Subida de violência: ATAQUES DOS CIDADÃOS GUINEENSES NA DIÁSPORA E REPRESSÃO INTERNA EM DEBATE

Analistas atribuem o aumento dos ataques verificados nas últimas semanas na diáspora, contra membros do governo, embaixador e apoiantes do presidente Embaló, aos sequestros, espancamentos e a proibição da liberdade da oposição e dos seus apoiantes, por parte do atual poder político.
Ao longo dos cinco anos do poder liderado pelo presidente Umaro Sissoco Embaló, há relatos de intimidação, raptos, sequestros, espancamentos e até tiros, contra algumas figuras e vozes opositoras ao regime.
A situação ganhou um novo capítulo nas últimas semanas, com publicações na diáspora indicando que um membro do governo e do corpo diplomático foram atacados por cidadãos comuns.

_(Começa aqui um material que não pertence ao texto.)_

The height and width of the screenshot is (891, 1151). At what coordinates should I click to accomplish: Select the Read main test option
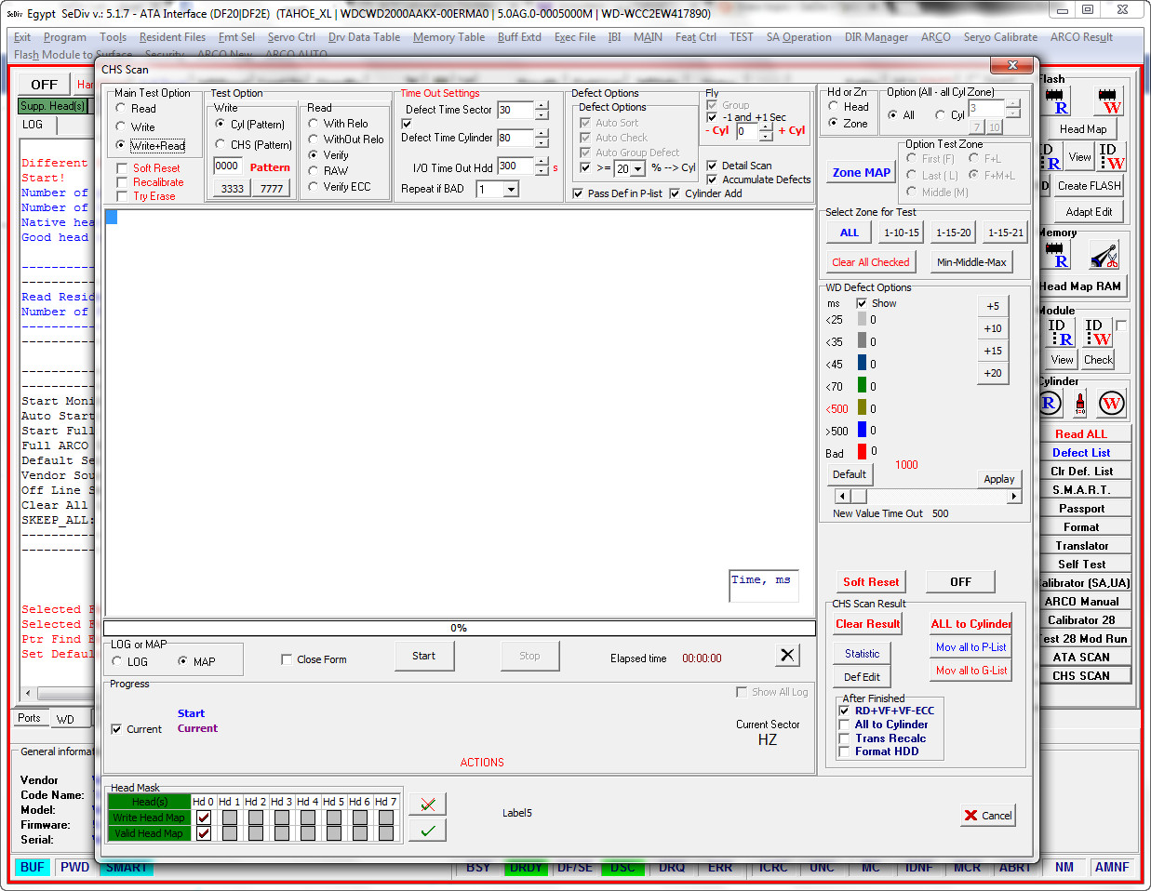[x=121, y=108]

Em análise a esta onda de agressões, o politólogo e comentador da Rádio Sol Mansi, Rui Jorge Semedo, afirma que, em nenhum momento, se pode comparar os atos de violência entre cidadãos na diáspora, com o que está a acontecer no país, supostamente com o aval do atual poder político.
“Tudo o que está a acontecer na verdade, o primeiro responsável é o atual poder político, porque não soube assumir as suas responsabilidades para garantir a segurança dos cidadãos, em nenhum momento pudemos comparar o que está a acontecer em Bissau, sobretudo ligado ao espancamento e sequestro das pessoas com o que está a acontecer na diáspora, na diáspora o que está a conter é a violência entre os cidadãos e aqui, o que está acontecer é um ato de terror, e cada um nós devemos condenar estes comportamentos”.   
Acusação semelhante foi feita pelo sociólogo Ivanildo Pinto Nancassa, que afirmou que, desde a instalação do atual poder liderado por Umaro Sissoco Embaló, a única estratégia contra as vozes opositoras tem sido a violência, e é isso que está a ter repercussão, levando as vítimas ou os seus alheados a tentarem reagir.
“Deste a instituição deste regime no país, ele tem como estratégia a violência, e o cidadão como vítima está a procurar a forma de proteger e reagir, é o que está a acontecer, ou seja, estamos a falar de que haverá justiça privada”.
Ontem, o Governo, através do ministro dos Negócios Estrangeiros, pediu às autoridades portuguesas que reforçassem a segurança dos governantes, na sequência de agressões a diplomatas e governantes em Portugal e na Suíça. O chefe da diplomacia disse temer pelos comportamentos observados contra alguns governantes.
Sobre as ondas de violência e o posicionamento do governo, a RSM registou a reação da Liga Guineense dos Direitos Humanos, enquanto organização defensora dos direitos fundamentais.
Segundo Guerri Gomes Lopes, “a Liga sempre condena qualquer tipo de violência”. No entanto, critica a postura do executivo, “pensamos que o governo está sendo incoerente, a solicitar a segurança restrita aos membros do governo e do corpo diplomático, sem garantir proteção à população em geral”.  
No entanto, o politólogo Rui Jorge Semedo entende também que a mesma preocupação do Governo deveria ser estendida aos guineenses que, internamente “estão a ser sequestrados, raptados e espancados, supostamente por atos isolados ou por ordens superiores”.
“Si as pessoas precisam estar livre na diáspora, os membros do governo e representante diplomáticas, internamente também as pessoas precisam viver o mesmo ambiente de liberdade”
O sociólogo Ivanildo Nancassa prevê que a situação continuará a agravar-se e que a única forma de evitá-la é criar condições para que as estruturas judiciais funcionem.
“A situação vai continuar a gravar, e uma das formas que temos efectivamente para fazer face a essa situação é realmente que o país crie as condições para que as estruturas judiciárias funcionem e que o próprio cidadão sente que o Estado enquanto pessoa de bem está a protegê-lo e defender a sua dignidade humana”.  
O chefe da diplomacia, Carlos Pinto Pereira, entende que é da competência das autoridades guineenses tomarem medidas e apela ao apoio do Governo português para que sejam tomadas ou reforçadas as medidas de segurança aos membros do Governo que se deslocam a Portugal em missão de serviço.